▶ _Prompt_
Pictures aside, copy exactly each line from the one that holds "Screen dimensions: 1642x1040" through the last line of the records below.

▶ _Information supplied_

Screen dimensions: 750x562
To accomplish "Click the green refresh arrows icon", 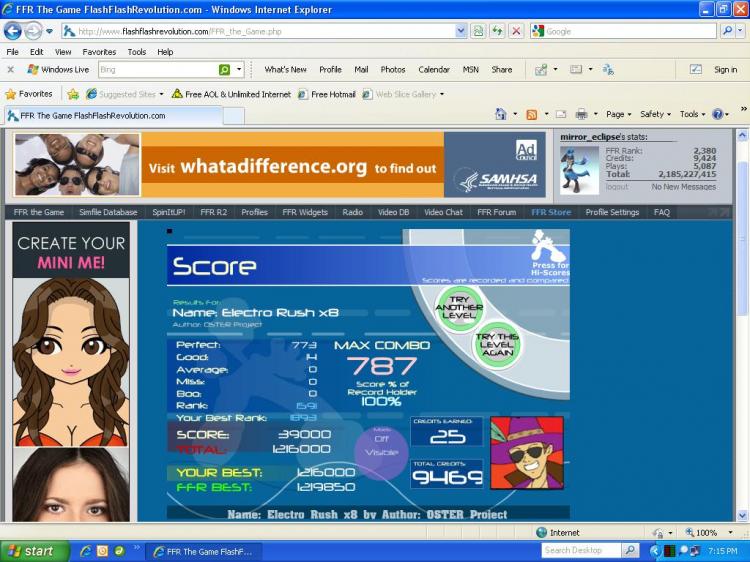I will point(497,32).
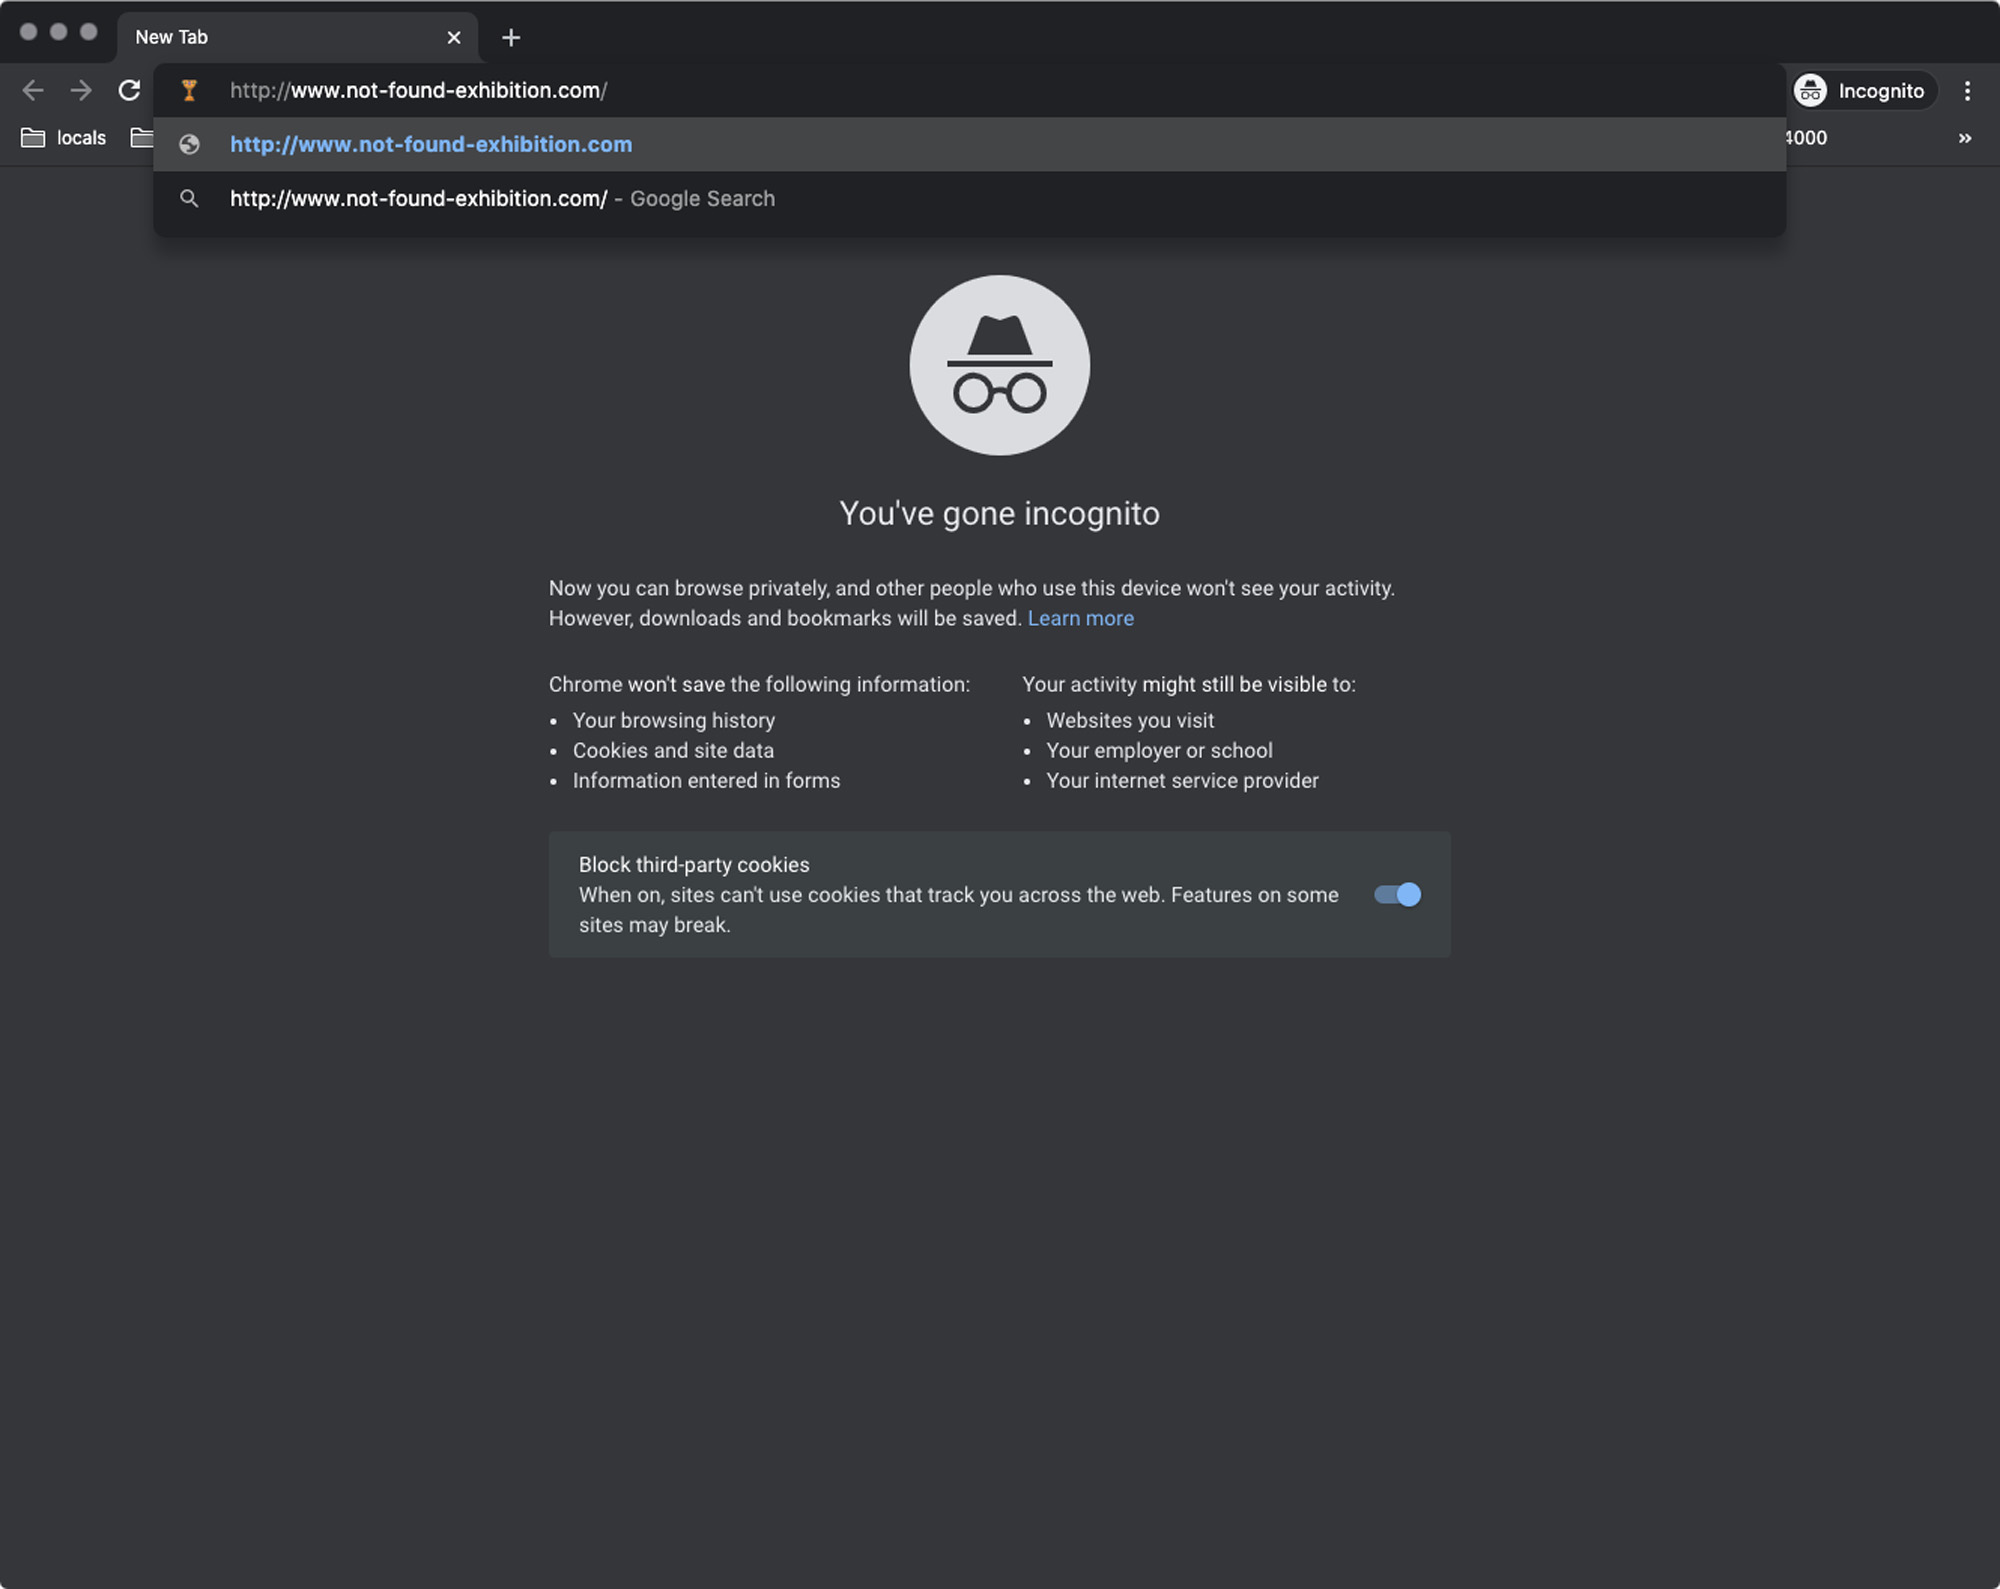Reload the page with the refresh icon
This screenshot has height=1589, width=2000.
[x=129, y=90]
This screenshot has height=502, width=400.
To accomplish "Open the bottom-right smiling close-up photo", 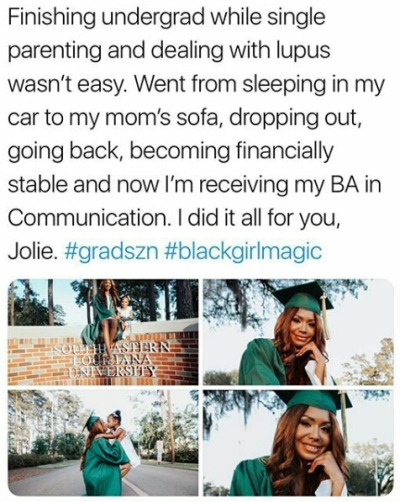I will click(298, 443).
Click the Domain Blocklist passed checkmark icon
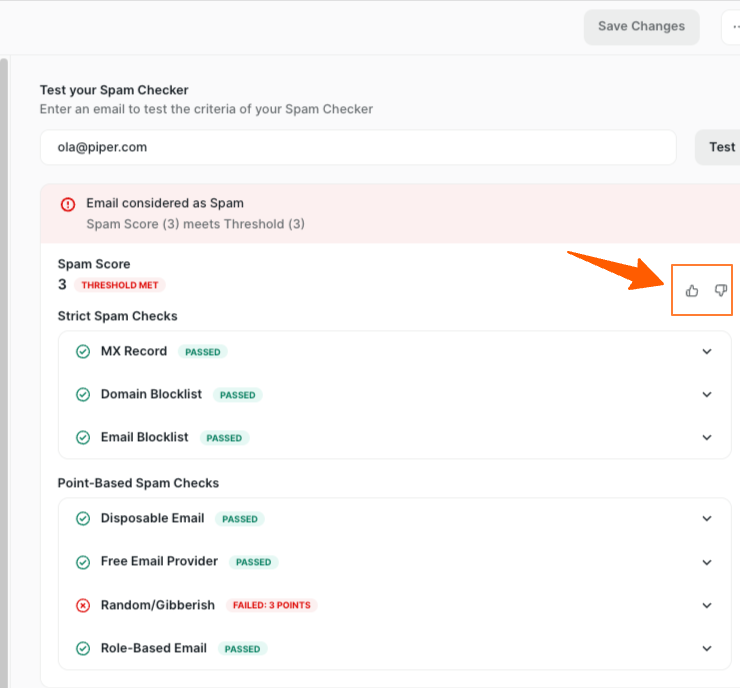This screenshot has height=688, width=740. click(x=83, y=395)
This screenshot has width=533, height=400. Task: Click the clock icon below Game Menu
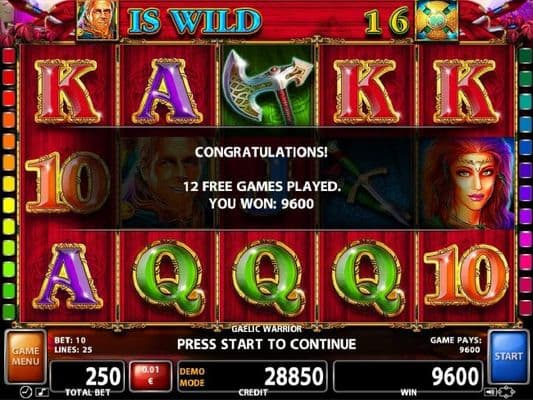tap(25, 393)
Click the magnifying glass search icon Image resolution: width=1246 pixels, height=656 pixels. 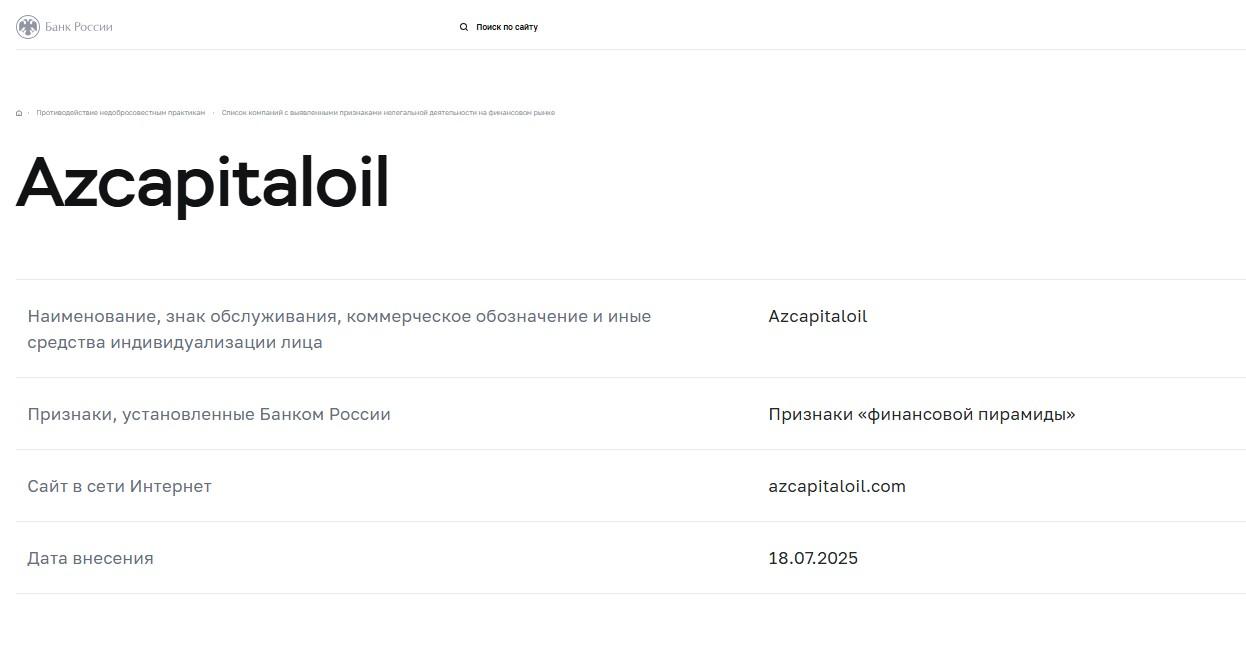pos(463,27)
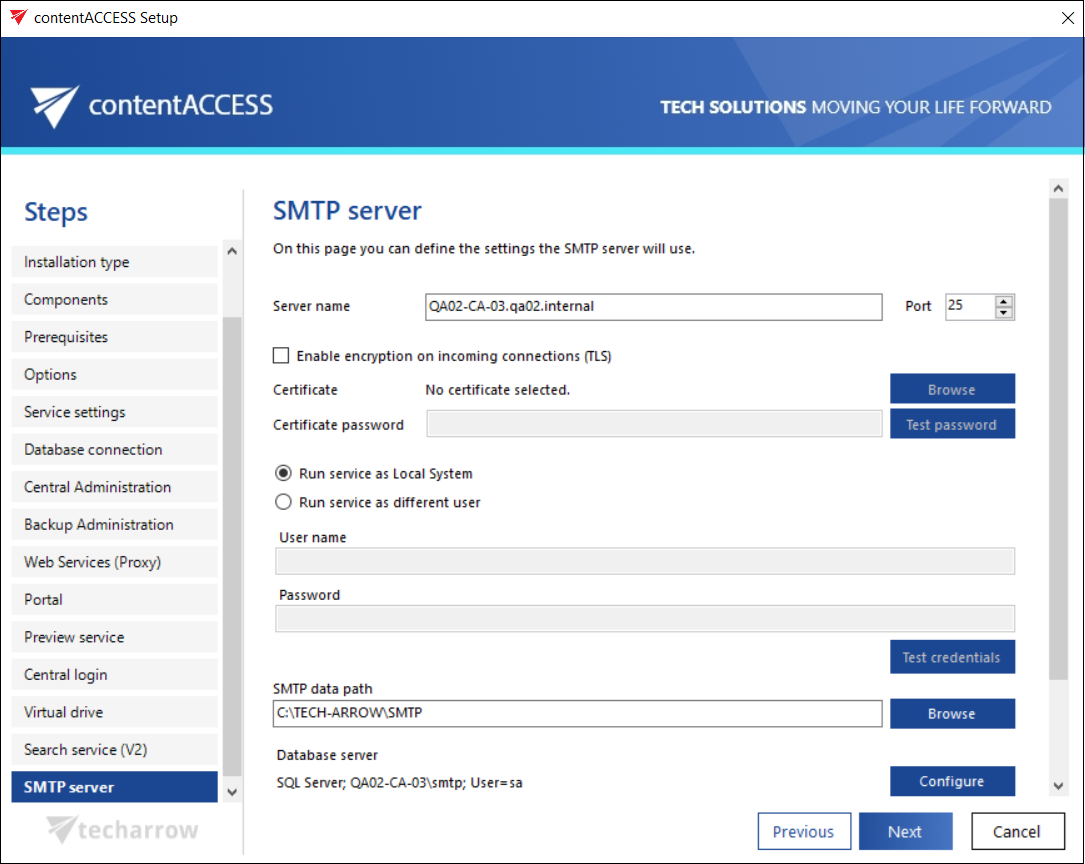1085x864 pixels.
Task: Browse for SMTP data path
Action: pos(952,714)
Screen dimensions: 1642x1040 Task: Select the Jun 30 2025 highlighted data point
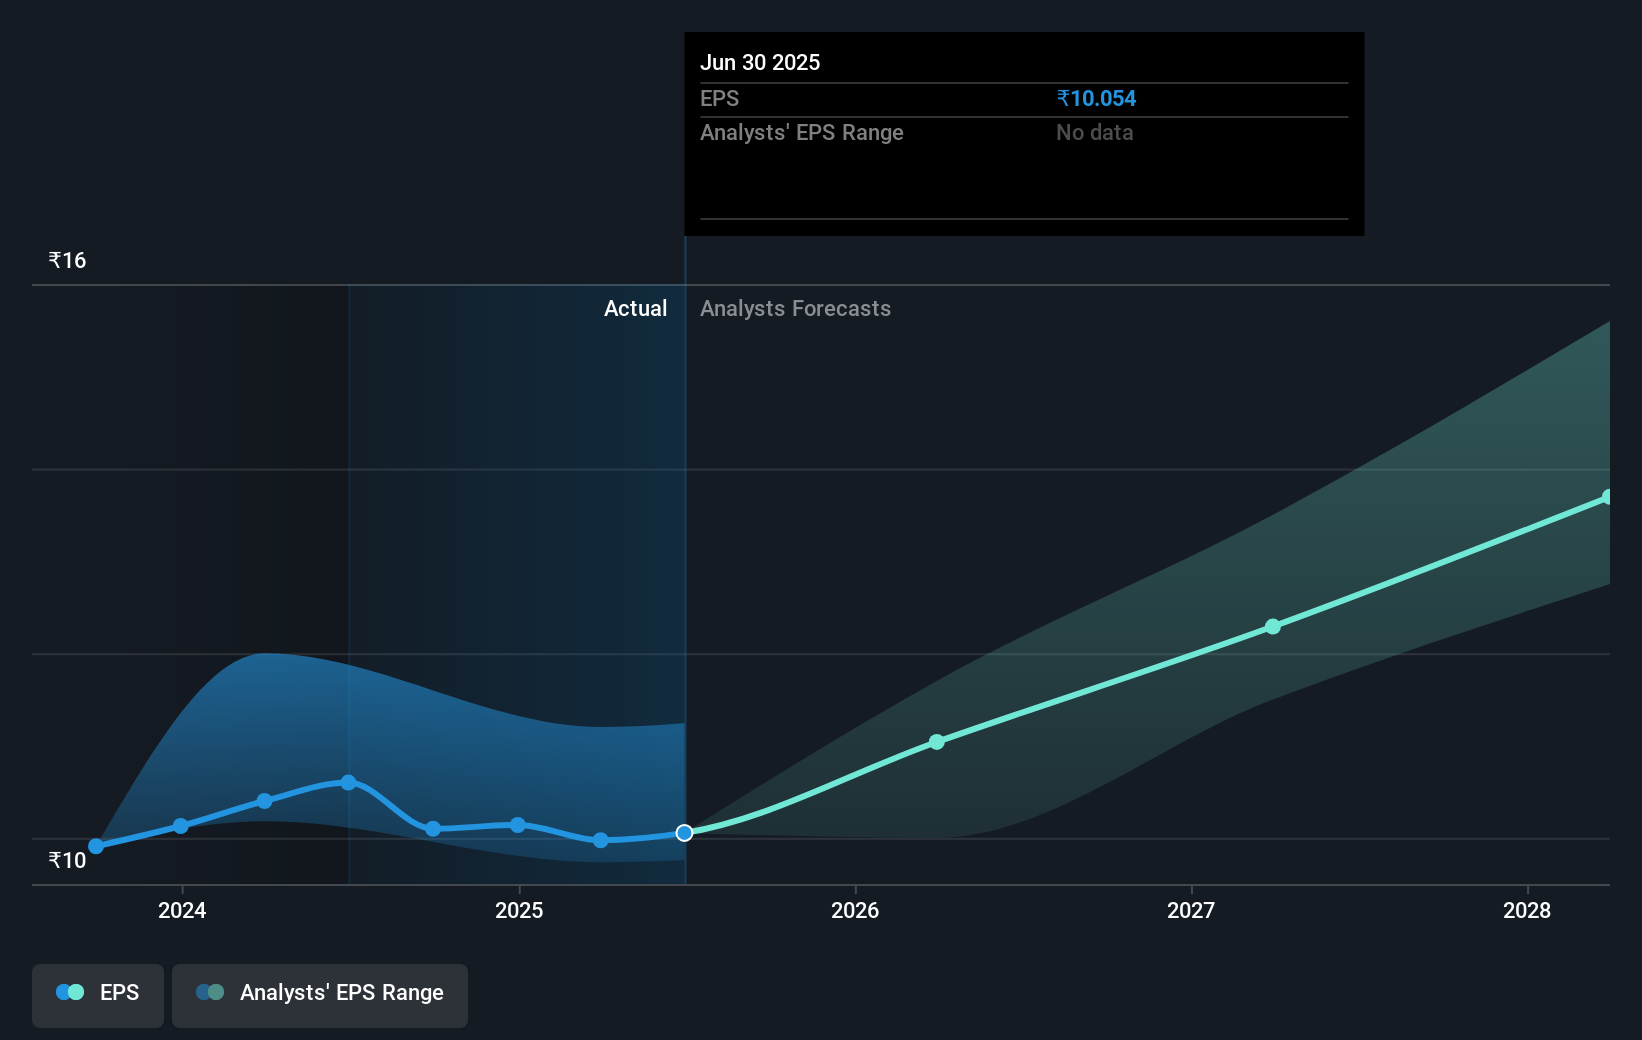684,833
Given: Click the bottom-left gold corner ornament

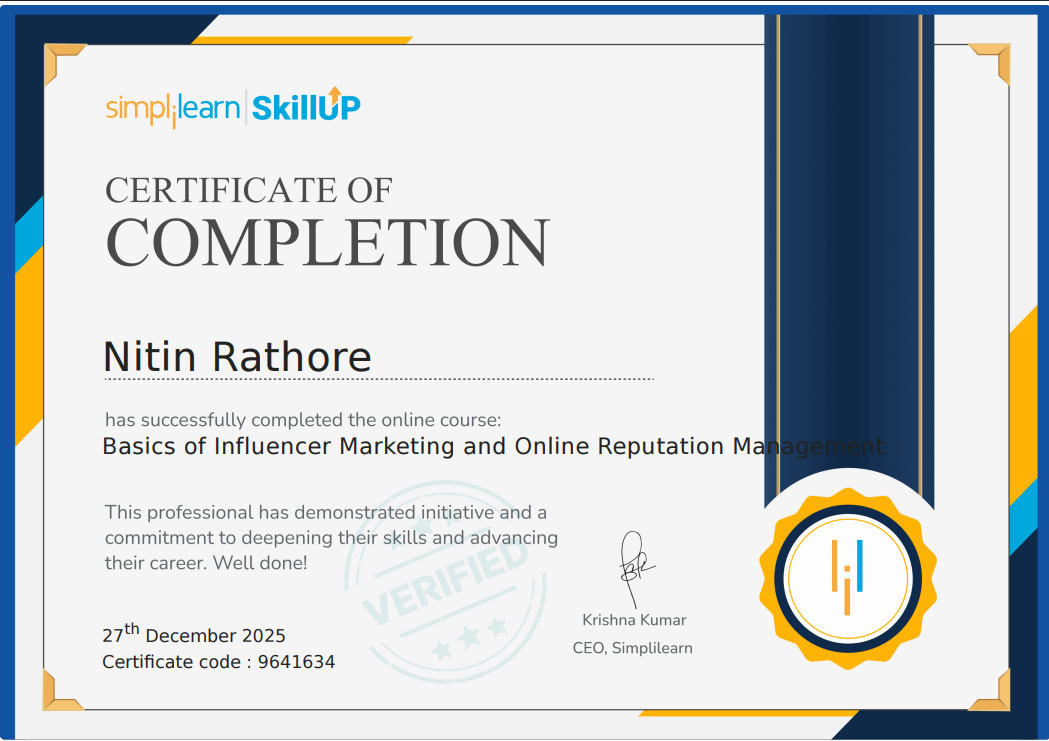Looking at the screenshot, I should (62, 690).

▶ _Result for this exercise_
Screen dimensions: 1642x1040 Task: Select the Jun 30 2025 highlighted data point
684,833
Given: Click the bottom-left gold corner ornament

Looking at the screenshot, I should (62, 690).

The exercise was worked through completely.